Parmi les six autres Bonin qui ont immigré en Nouvelle-France, trois étaient originaires de La Rochelle et un de la Saintonge voisine. On sait que beaucoup de huguenots ont émigré de cette ville après la révocation de l'édit de Nantes en 1685. Si Jacques Bonin avait été protestant, s'il avait fui les persécutions religieuses en France, aurait-il pu épouser Rosalie Prévost sans abjurer sa foi ? Ou bien était-il déjà marié en France ? Ce ne sont que des hypothèses, bien sûr.

La mère Rosalie Prévost

Marie-Rose ou Rosalie était âgée de 19 ans à la naissance de son fils.

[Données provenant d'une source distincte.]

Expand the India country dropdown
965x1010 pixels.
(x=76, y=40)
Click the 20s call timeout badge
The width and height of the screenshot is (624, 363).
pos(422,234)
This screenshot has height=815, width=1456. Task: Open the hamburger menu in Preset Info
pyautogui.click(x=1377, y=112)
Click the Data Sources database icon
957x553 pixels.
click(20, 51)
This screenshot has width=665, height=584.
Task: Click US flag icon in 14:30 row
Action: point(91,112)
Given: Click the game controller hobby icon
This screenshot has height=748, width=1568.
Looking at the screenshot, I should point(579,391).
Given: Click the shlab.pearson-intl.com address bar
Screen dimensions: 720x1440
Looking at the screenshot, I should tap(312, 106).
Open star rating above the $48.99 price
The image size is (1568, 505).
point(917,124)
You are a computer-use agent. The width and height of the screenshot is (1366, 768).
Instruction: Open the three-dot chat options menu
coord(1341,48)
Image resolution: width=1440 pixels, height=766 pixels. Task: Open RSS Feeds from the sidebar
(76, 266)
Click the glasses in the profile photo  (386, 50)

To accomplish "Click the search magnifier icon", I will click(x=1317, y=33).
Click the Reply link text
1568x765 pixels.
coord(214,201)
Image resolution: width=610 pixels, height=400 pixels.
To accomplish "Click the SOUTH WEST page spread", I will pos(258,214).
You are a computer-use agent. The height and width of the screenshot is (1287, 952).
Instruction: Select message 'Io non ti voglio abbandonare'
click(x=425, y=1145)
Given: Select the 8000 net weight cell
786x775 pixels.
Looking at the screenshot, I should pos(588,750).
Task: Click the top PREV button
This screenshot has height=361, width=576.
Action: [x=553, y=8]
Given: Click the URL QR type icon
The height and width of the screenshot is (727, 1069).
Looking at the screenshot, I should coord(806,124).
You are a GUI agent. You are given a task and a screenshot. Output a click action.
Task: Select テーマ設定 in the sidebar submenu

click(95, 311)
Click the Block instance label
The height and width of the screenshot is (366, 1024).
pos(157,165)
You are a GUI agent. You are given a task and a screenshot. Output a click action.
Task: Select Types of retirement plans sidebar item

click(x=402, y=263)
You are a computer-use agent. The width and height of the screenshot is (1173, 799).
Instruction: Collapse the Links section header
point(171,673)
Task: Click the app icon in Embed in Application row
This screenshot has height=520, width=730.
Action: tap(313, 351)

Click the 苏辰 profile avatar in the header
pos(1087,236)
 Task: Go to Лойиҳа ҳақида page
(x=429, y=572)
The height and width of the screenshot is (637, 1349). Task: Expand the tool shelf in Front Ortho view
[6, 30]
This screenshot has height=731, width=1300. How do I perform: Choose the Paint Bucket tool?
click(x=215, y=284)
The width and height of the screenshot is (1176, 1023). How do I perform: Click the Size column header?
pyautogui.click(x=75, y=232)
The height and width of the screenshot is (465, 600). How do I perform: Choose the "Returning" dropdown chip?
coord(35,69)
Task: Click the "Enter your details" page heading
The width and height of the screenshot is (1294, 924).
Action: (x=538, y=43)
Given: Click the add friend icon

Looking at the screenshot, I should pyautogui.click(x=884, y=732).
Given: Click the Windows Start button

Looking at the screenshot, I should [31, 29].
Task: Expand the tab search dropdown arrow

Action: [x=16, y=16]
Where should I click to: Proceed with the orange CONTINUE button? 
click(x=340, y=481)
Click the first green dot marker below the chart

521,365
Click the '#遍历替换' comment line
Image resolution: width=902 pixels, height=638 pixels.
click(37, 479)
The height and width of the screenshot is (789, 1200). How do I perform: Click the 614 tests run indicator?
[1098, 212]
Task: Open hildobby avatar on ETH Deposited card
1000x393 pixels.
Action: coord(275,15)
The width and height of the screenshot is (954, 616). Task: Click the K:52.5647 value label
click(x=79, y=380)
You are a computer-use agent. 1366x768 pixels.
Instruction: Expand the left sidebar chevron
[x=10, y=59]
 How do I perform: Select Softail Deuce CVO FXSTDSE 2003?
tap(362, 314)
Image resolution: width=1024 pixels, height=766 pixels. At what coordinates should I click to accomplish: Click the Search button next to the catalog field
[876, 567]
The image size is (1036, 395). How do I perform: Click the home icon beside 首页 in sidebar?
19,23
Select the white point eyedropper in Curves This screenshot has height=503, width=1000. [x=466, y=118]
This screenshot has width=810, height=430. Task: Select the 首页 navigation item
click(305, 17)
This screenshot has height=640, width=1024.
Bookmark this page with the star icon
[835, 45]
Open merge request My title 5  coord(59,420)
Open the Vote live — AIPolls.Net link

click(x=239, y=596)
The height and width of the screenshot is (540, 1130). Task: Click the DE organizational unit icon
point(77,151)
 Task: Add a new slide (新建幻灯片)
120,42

Elle était la fille d'Eustache Prévost, un soldat du régiment de Carignan, et d'Élisabeth Guertin. Cette dernière a aussi eu un enfant naturel, ou plutôt adultérin, avec un dénommé Jacques Hubert marchand de fourrures, en 1678. C'était donc une tradition familiale. Je crois que le mari était alors voyageur dans les Pays-d'en-Haut. On en vient à douter de la validité de nos tableaux d'ascendance !

Rosalie Prévost épousera Jean Crevier dit Saint-Jean le 31 mai 1713 à Montréal. Ils auront douze enfants ensemble. Le petit Jacques adoptera alors le patronyme de son beau-père : Jacques Bonin deviendra Jacques Crevier. Il perdra ainsi sont étiquette de bâtard. Plus tard, à son mariage avec Thérèse Prud'homme le 23 octobre 1737 à Saint-Sulpice, Jacques est dit fils de Jean Crevier et de Rosalie Prévost habitants de la coste St-Michel. Son père adoptif et son demi-frère Jean-Baptiste sont présents au mariage.


Comment nommer un bâtard ?

Anciennement, certains généalogistes l'ont identifié sous le patronyme de Prévost, celui de sa mère, même s'il a été baptisé Bonin. Je suppose qu'ils ne pouvaient accepter, pour des raisons d'ordre moral, qu'un enfant reçoivent le nom d'un homme qui n'est pas l'époux de sa mère. D'ailleurs, le curé de Varennes a peut-être erré en 1707 en baptisant un enfant naturel sous le nom de son père biologique. L'usage était plutôt, je crois, de donner le patronyme de la mère ou pas de patronyme du tout.